(Task instructions) Print the entries below exactly as they appear, from the first line up to and including the line with "Доставка (199, 56)". Do not print any pictures.

(Material to process)
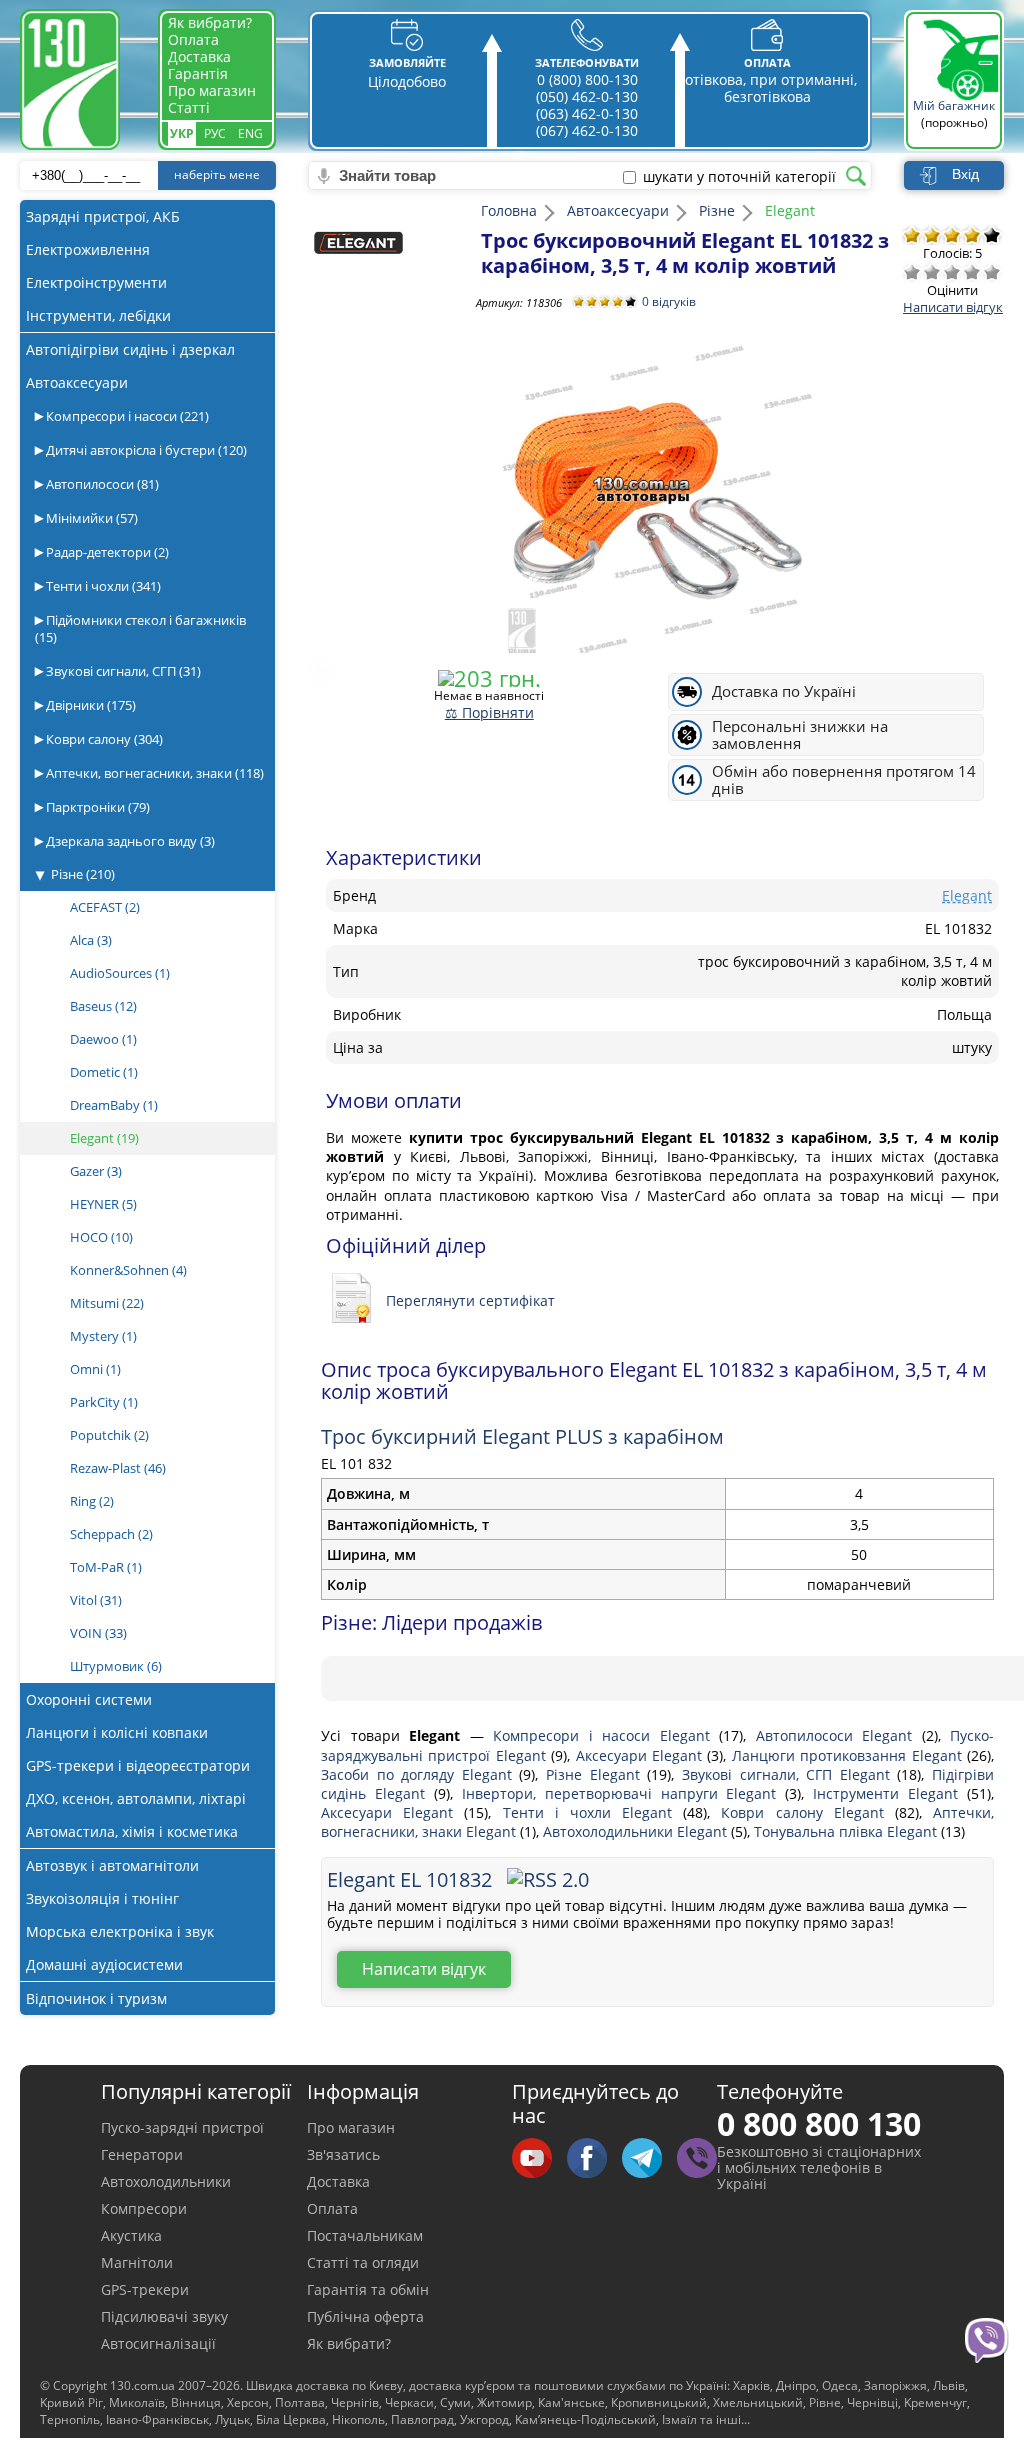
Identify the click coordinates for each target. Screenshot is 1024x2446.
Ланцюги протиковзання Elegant (849, 1755)
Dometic (104, 1072)
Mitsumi (107, 1303)
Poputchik (109, 1435)
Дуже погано (912, 272)
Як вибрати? (210, 22)
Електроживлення (88, 249)
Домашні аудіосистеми (104, 1964)
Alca (91, 940)
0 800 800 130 (819, 2123)
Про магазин (212, 90)
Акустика (131, 2235)
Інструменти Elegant (890, 1793)
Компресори (144, 2208)
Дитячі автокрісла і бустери (145, 450)
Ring (92, 1501)
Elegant (104, 1138)
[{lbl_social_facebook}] (594, 2159)
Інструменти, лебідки (98, 315)
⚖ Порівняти (489, 712)
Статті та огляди (363, 2262)
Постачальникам (365, 2235)
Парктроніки (96, 807)
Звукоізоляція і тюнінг (102, 1898)
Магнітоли (137, 2262)
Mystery (103, 1336)
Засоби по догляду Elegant (420, 1774)
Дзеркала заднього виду (129, 841)
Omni (95, 1369)
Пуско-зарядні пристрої (182, 2127)
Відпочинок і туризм (96, 1998)
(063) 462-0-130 (587, 113)
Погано (932, 272)
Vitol (96, 1600)
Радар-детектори (106, 552)
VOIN (98, 1633)
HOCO (101, 1237)
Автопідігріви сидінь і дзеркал (130, 349)
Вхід (965, 174)
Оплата (193, 39)
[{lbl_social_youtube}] (539, 2159)
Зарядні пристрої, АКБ (103, 216)
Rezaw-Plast (118, 1468)
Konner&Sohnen (128, 1270)
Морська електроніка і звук (120, 1931)
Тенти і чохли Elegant (593, 1812)
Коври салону (103, 739)
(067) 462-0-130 (587, 130)
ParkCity (104, 1402)
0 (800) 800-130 (587, 79)
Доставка (199, 56)
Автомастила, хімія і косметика (132, 1831)
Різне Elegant (596, 1774)
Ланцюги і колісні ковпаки (117, 1732)
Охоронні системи (89, 1699)
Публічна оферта (365, 2316)
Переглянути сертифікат (470, 1300)
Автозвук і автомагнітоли (112, 1865)
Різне (83, 874)
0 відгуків (669, 301)
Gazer (96, 1171)
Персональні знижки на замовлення (800, 735)
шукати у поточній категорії (739, 177)
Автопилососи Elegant (839, 1735)
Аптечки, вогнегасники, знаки (153, 773)
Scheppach (111, 1534)
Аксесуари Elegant (642, 1755)
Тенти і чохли (102, 586)
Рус (215, 133)
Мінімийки (90, 518)
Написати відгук (953, 307)
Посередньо (952, 272)
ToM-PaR (106, 1567)
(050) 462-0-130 (587, 96)
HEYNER (103, 1204)
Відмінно (992, 272)
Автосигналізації (158, 2343)
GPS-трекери (145, 2289)
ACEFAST (105, 907)
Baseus (103, 1006)
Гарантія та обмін (368, 2289)
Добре (972, 272)
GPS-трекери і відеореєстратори (138, 1765)
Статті (189, 107)
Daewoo (103, 1039)
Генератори (142, 2154)
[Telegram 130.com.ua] (649, 2159)
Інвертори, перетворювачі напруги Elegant (624, 1793)
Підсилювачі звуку (164, 2316)
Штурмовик (116, 1666)
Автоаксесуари (77, 382)
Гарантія (198, 73)
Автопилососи (101, 484)
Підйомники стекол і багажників (140, 628)
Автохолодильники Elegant (637, 1831)
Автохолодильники (166, 2181)
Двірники (89, 705)
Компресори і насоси (126, 416)
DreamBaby (114, 1105)
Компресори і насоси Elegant (606, 1735)
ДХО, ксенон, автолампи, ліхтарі (136, 1798)
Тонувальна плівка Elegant (847, 1831)
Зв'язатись (343, 2154)
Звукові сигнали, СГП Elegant (789, 1774)
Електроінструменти (96, 282)
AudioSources (120, 973)
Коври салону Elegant (808, 1812)
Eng (250, 133)
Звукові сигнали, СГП (122, 671)
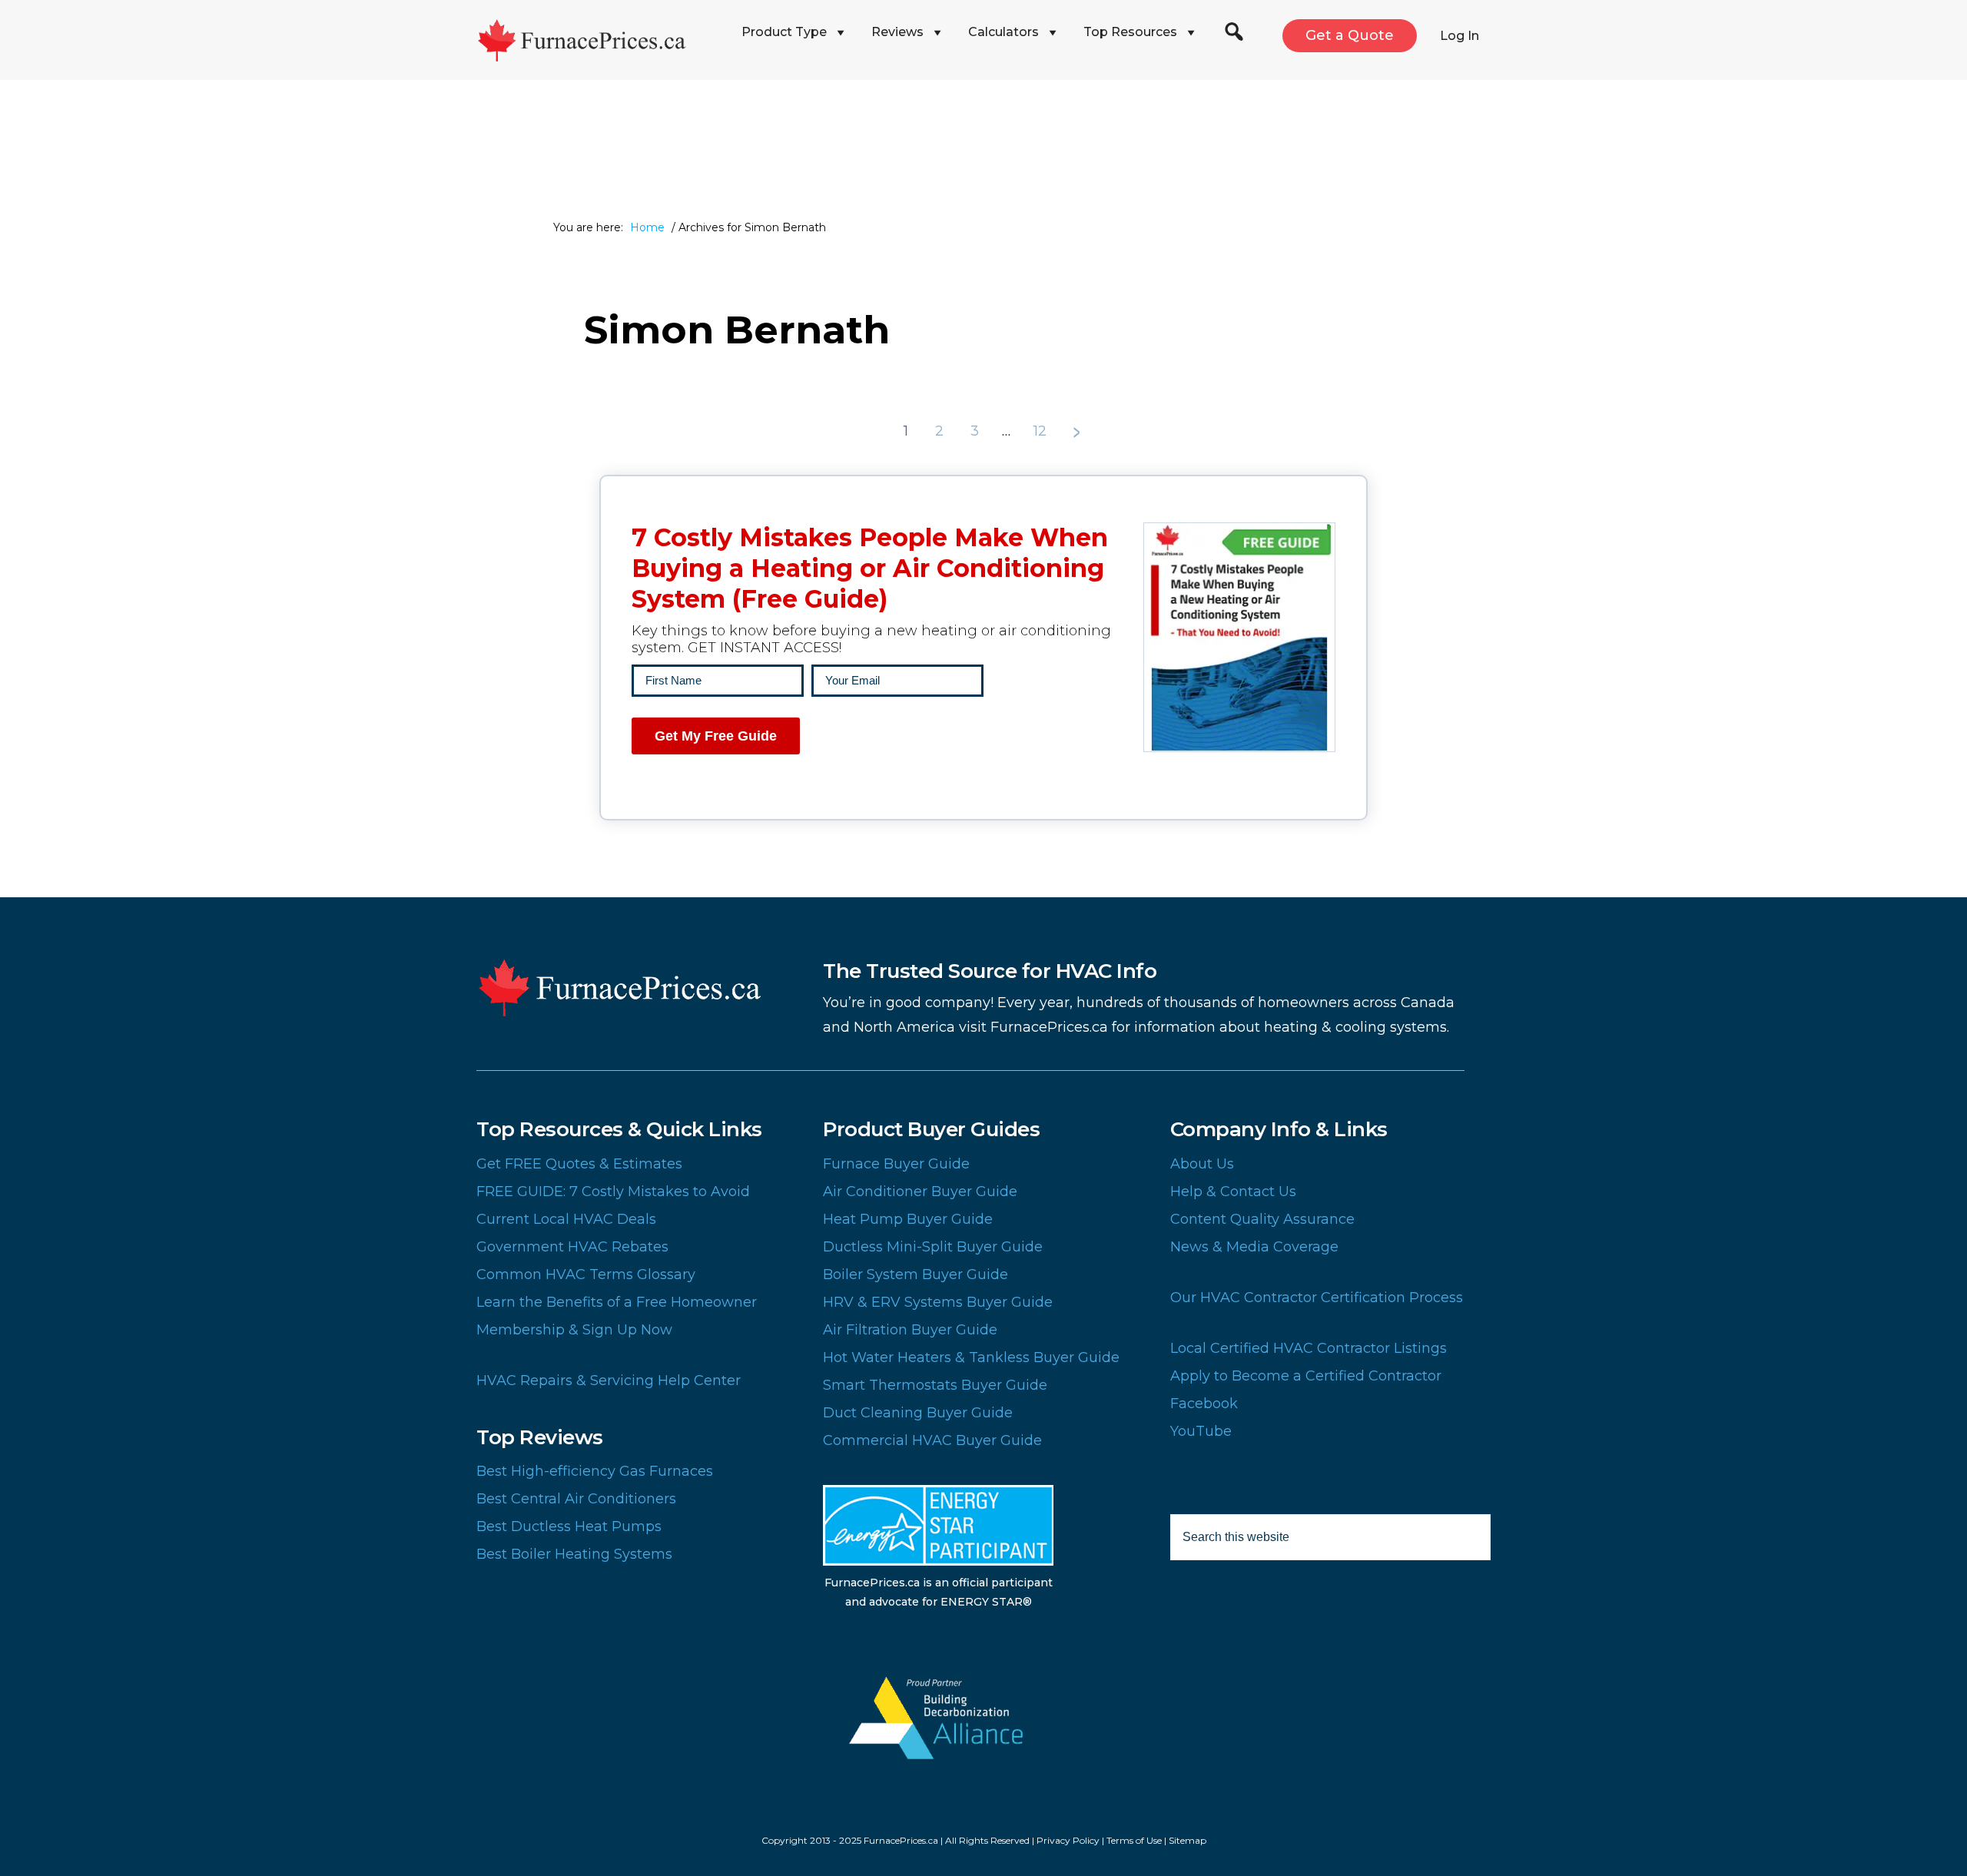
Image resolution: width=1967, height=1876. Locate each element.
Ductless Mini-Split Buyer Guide (933, 1246)
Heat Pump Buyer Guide (908, 1219)
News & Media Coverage (1254, 1246)
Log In (1459, 35)
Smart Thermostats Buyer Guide (935, 1385)
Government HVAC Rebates (572, 1246)
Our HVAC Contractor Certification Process (1316, 1297)
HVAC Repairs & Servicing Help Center (608, 1380)
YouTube (1201, 1431)
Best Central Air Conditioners (576, 1498)
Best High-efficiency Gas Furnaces (594, 1471)
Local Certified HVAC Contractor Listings (1308, 1348)
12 (1041, 431)
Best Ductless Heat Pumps (569, 1526)
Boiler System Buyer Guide (915, 1274)
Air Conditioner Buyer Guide (920, 1191)
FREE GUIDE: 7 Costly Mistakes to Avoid (613, 1191)
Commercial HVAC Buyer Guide (932, 1440)
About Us (1202, 1163)
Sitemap (1187, 1840)
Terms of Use (1134, 1840)
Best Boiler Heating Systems (574, 1554)
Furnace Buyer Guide (896, 1163)
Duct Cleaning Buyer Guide (918, 1412)
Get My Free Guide (716, 736)
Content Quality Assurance (1262, 1219)
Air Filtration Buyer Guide (910, 1329)
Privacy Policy (1068, 1840)
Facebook (1204, 1403)
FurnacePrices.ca (603, 40)
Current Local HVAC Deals (566, 1219)
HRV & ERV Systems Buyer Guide (938, 1302)
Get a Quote (1349, 35)
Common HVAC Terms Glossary (585, 1274)
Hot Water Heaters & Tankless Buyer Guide (971, 1357)
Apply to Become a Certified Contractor (1305, 1375)
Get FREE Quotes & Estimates (579, 1163)
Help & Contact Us (1233, 1191)
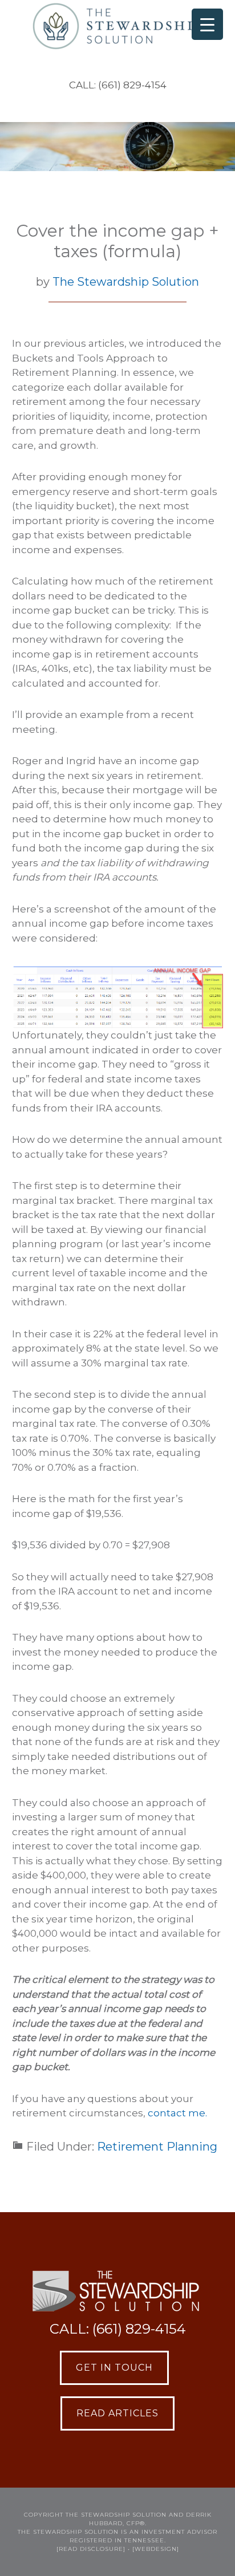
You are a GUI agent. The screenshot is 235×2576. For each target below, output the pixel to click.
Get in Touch (114, 2367)
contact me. (177, 2113)
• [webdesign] (153, 2549)
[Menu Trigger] (207, 24)
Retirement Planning (157, 2146)
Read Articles (117, 2413)
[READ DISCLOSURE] (90, 2549)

(Exercise output)
Identify the click coordinates for each target. Screenshot is 1024x2446.
Ланцюги протиковзання Elegant (849, 1755)
Dometic (104, 1072)
Mitsumi (107, 1303)
Poputchik (109, 1435)
Дуже погано (912, 272)
Як вибрати? (210, 22)
Електроживлення (88, 249)
Домашні аудіосистеми (104, 1964)
Alca (91, 940)
0 800 800 130 (819, 2123)
Про магазин (212, 90)
Акустика (131, 2235)
Інструменти Elegant (890, 1793)
Компресори (144, 2208)
Дитячі автокрісла і бустери (145, 450)
Ring (92, 1501)
Elegant (104, 1138)
[{lbl_social_facebook}] (594, 2159)
Інструменти, лебідки (98, 315)
⚖ Порівняти (489, 712)
Статті та огляди (363, 2262)
Постачальникам (365, 2235)
Парктроніки (96, 807)
Звукоізоляція і тюнінг (102, 1898)
Магнітоли (137, 2262)
Mystery (103, 1336)
Засоби по догляду Elegant (420, 1774)
Дзеркала заднього виду (129, 841)
Omni (95, 1369)
Пуско-зарядні пристрої (182, 2127)
Відпочинок і туризм (96, 1998)
(063) 462-0-130 (587, 113)
Погано (932, 272)
Vitol (96, 1600)
Радар-детектори (106, 552)
VOIN (98, 1633)
HOCO (101, 1237)
Автопідігріви сидінь і дзеркал (130, 349)
Вхід (965, 174)
Оплата (193, 39)
[{lbl_social_youtube}] (539, 2159)
Зарядні пристрої, АКБ (103, 216)
Rezaw-Plast (118, 1468)
Konner&Sohnen (128, 1270)
Морська електроніка і звук (120, 1931)
Тенти і чохли Elegant (593, 1812)
Коври салону (103, 739)
(067) 462-0-130 (587, 130)
ParkCity (104, 1402)
0 (800) 800-130 (587, 79)
Доставка (199, 56)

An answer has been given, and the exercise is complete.